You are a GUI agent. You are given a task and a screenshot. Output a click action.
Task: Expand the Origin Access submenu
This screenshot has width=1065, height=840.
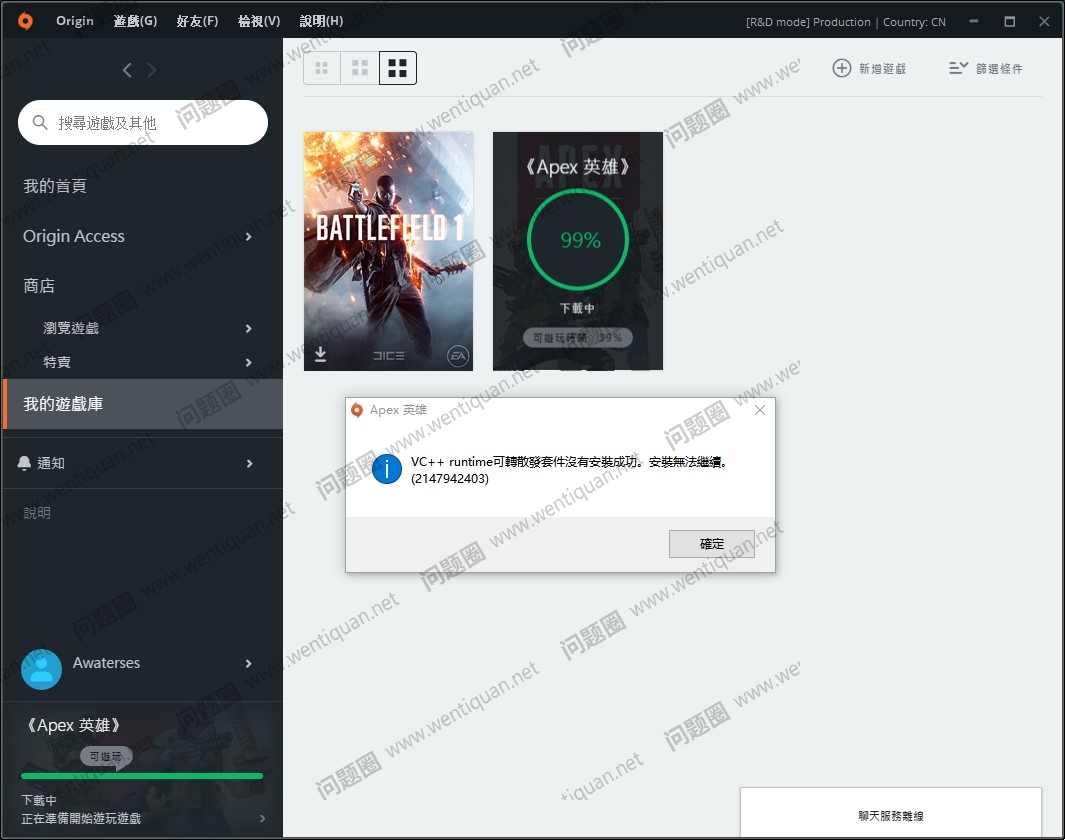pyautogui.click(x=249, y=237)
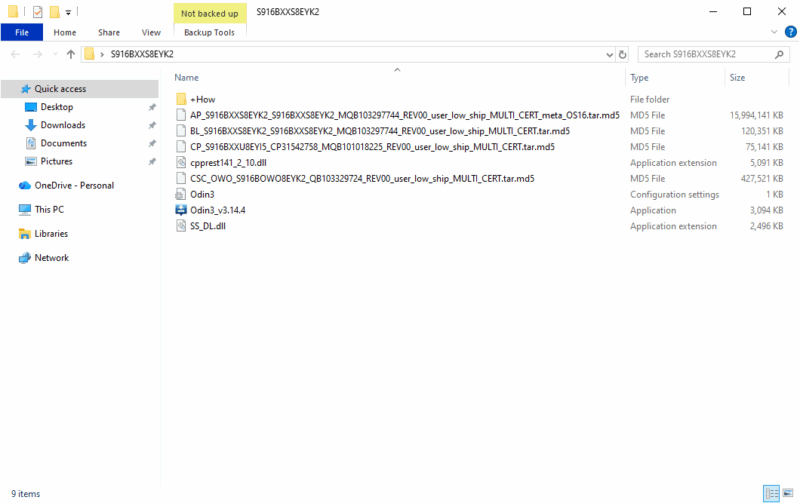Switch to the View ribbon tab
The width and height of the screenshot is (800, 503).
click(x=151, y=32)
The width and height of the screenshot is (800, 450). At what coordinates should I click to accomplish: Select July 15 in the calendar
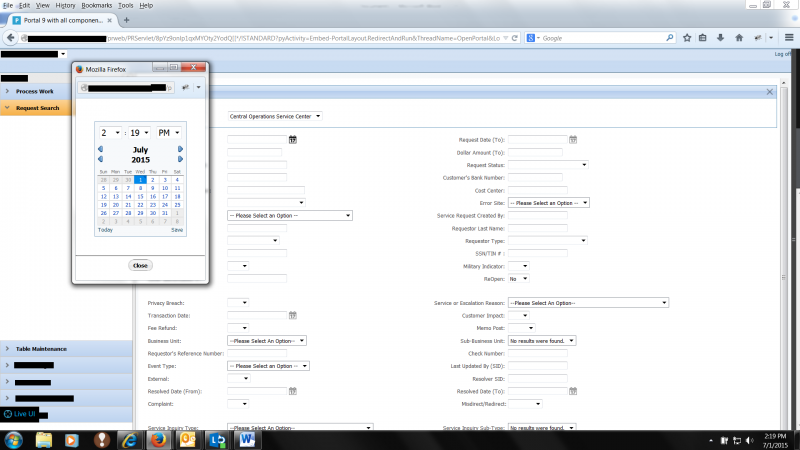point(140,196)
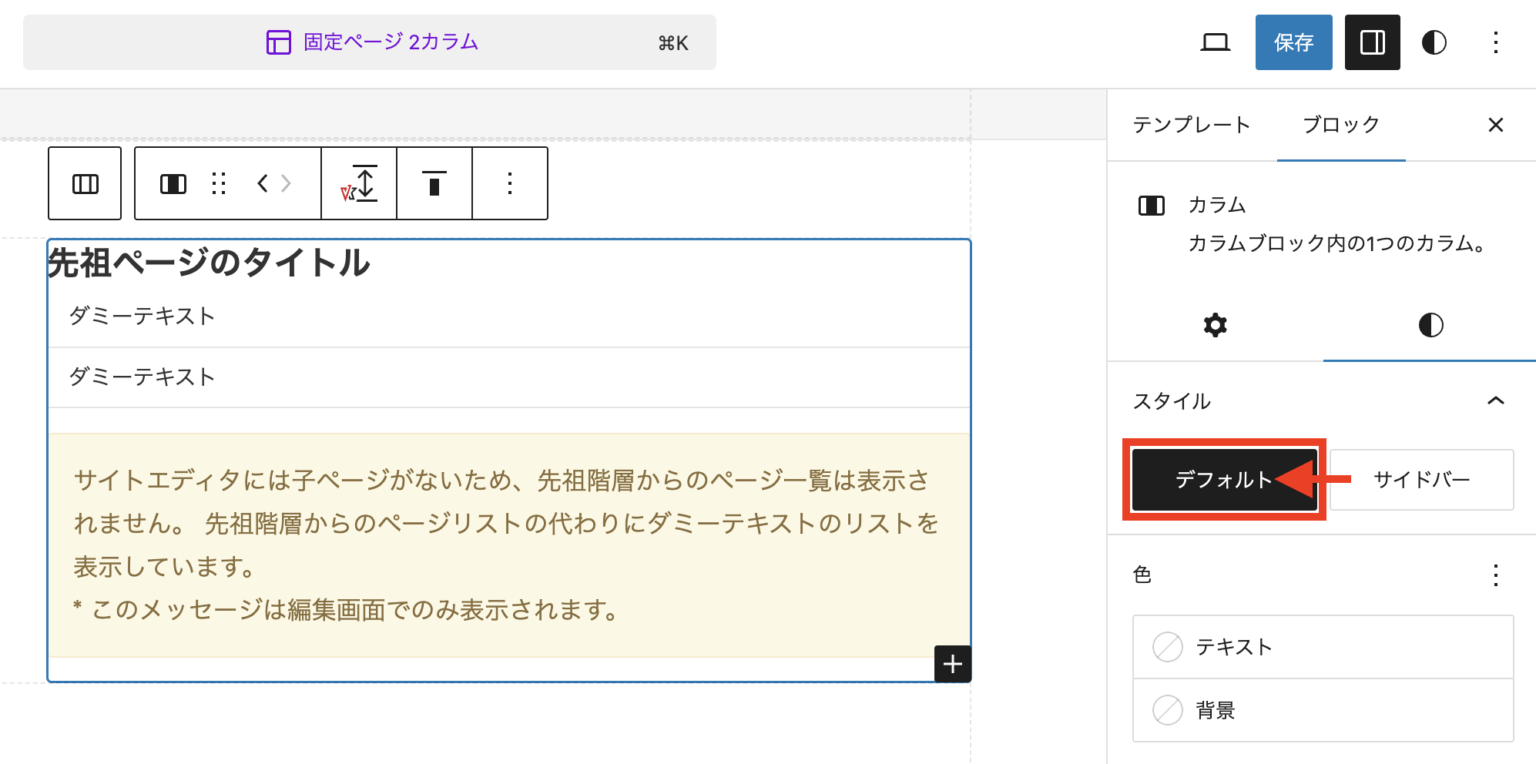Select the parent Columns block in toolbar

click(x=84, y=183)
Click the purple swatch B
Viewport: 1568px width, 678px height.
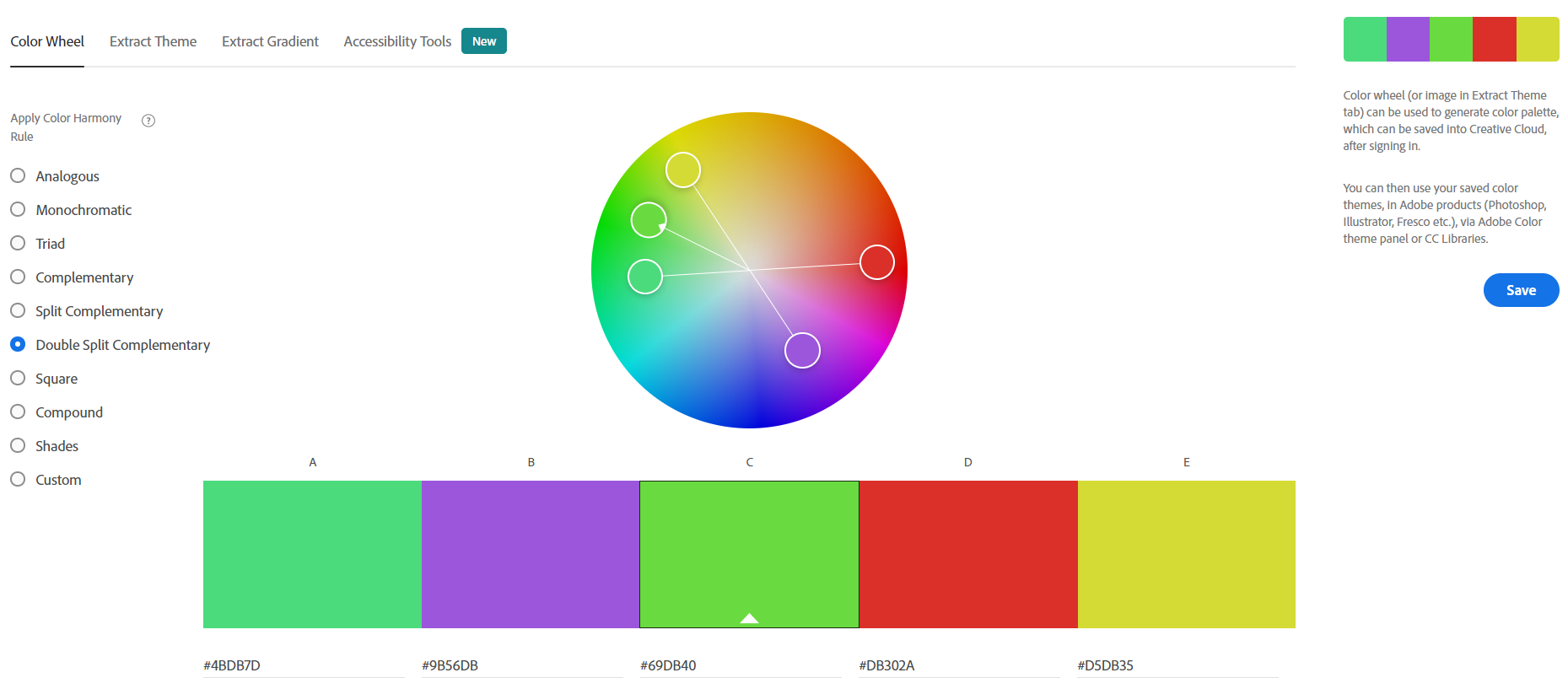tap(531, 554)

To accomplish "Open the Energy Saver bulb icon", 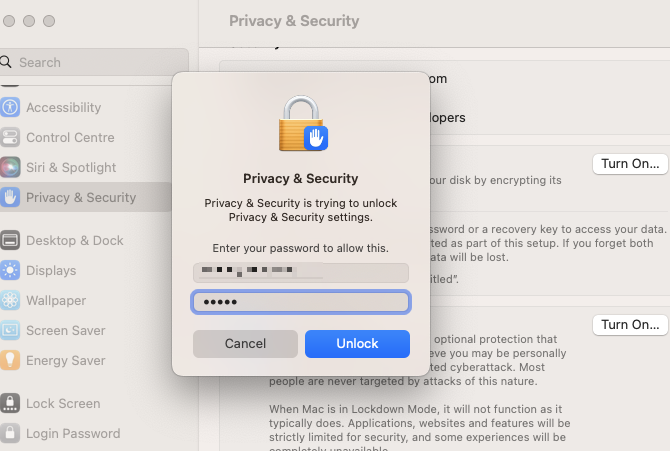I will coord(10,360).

#####

> _Work task_: In the data above, start at the line holding "Task: Expand the Origin Access submenu" and stop after the line holding "Click the purple swatch B"; write out those lines exactly, without pictures.

> _Expected output_:
Task: Expand the Origin Access submenu
This screenshot has width=1065, height=840.
pyautogui.click(x=249, y=237)
Switch to the View ribbon tab
The width and height of the screenshot is (800, 503).
click(x=151, y=32)
The width and height of the screenshot is (800, 450). At what coordinates should I click to accomplish: Select July 15 in the calendar
point(140,196)
Select the parent Columns block in toolbar

click(x=84, y=183)
Click the purple swatch B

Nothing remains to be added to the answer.